Find the line below with "Click the Stream paper boat logo". Print it and every line after it exactly, through the last line, leaving out the pictures.
[[ DATA SHOWN, beginning ]]
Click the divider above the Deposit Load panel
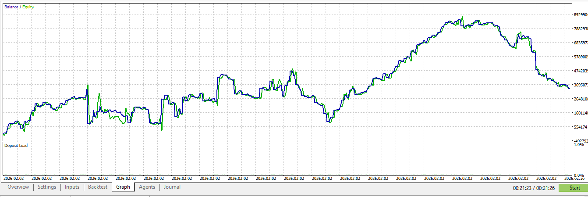 pos(287,141)
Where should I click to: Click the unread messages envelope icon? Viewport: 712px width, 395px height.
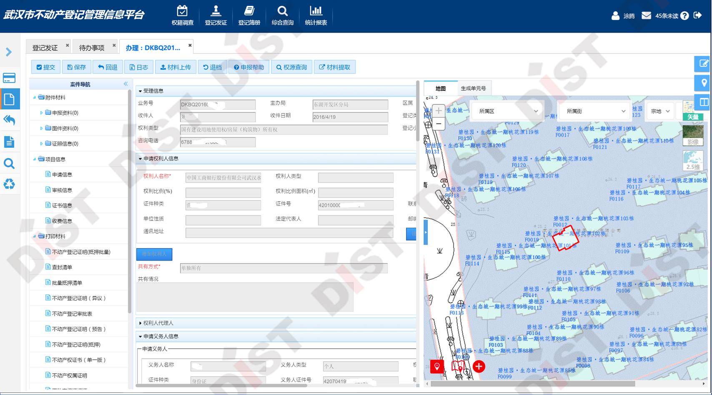(x=646, y=15)
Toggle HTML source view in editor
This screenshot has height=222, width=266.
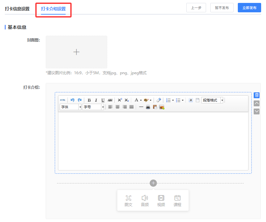tap(63, 100)
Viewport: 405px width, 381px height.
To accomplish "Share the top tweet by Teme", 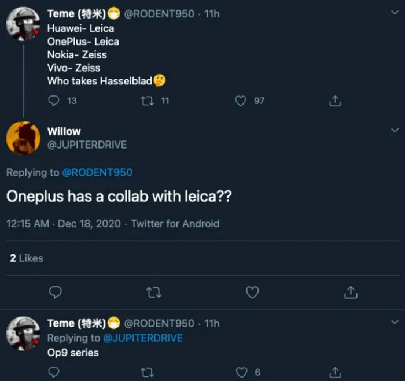I will [x=335, y=101].

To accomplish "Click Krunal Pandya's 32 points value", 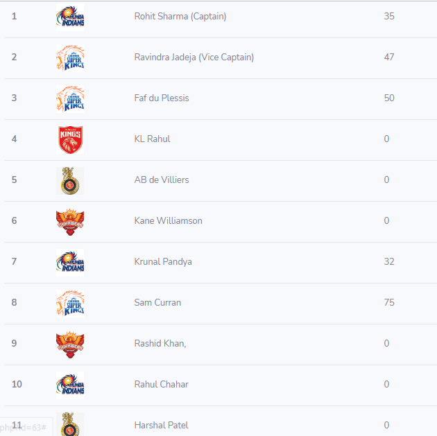I will pyautogui.click(x=389, y=261).
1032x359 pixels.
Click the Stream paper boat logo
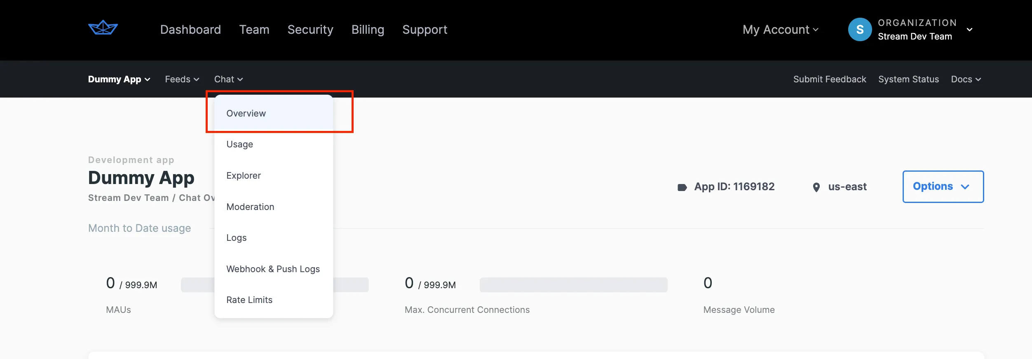click(102, 28)
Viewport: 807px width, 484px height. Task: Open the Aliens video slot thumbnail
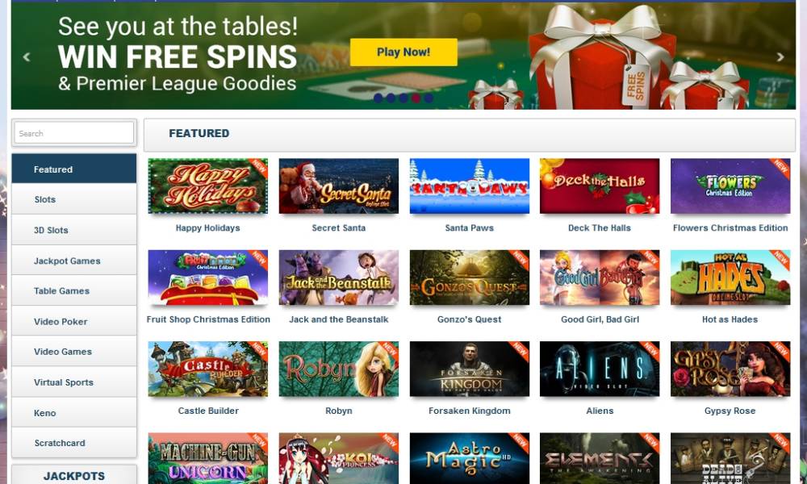point(600,369)
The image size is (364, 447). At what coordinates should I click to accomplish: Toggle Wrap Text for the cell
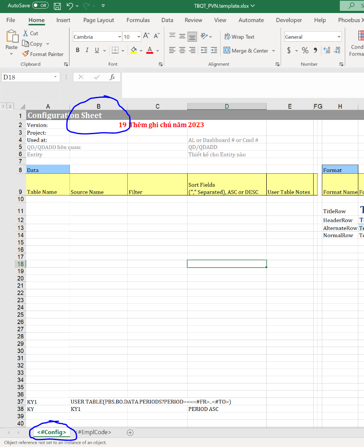[x=239, y=37]
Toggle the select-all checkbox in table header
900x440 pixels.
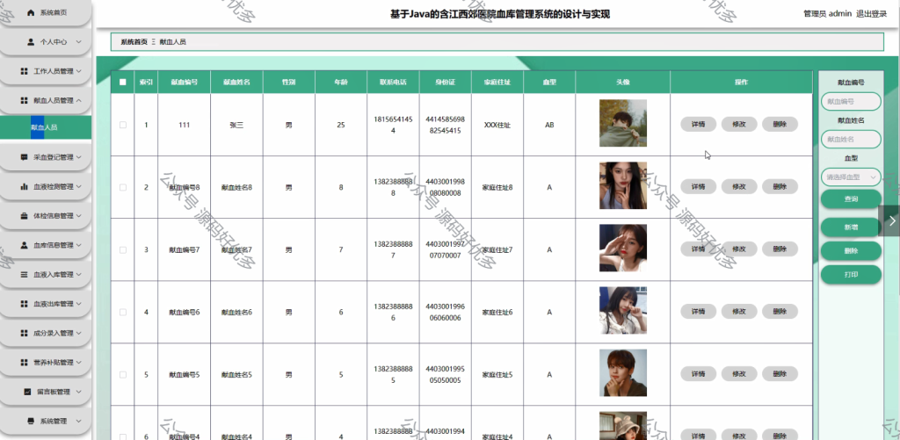pos(123,82)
[[ DATA SHOWN, end ]]
- SOLUTION TO THIS PROBLEM
Click the Stream paper boat logo
click(102, 28)
Viewport: 807px width, 484px height. Task: Open the Aliens video slot thumbnail
point(600,369)
The image size is (364, 447). At what coordinates should I click to accomplish: Toggle Wrap Text for the cell
[x=239, y=37]
Toggle the select-all checkbox in table header
900x440 pixels.
pos(123,82)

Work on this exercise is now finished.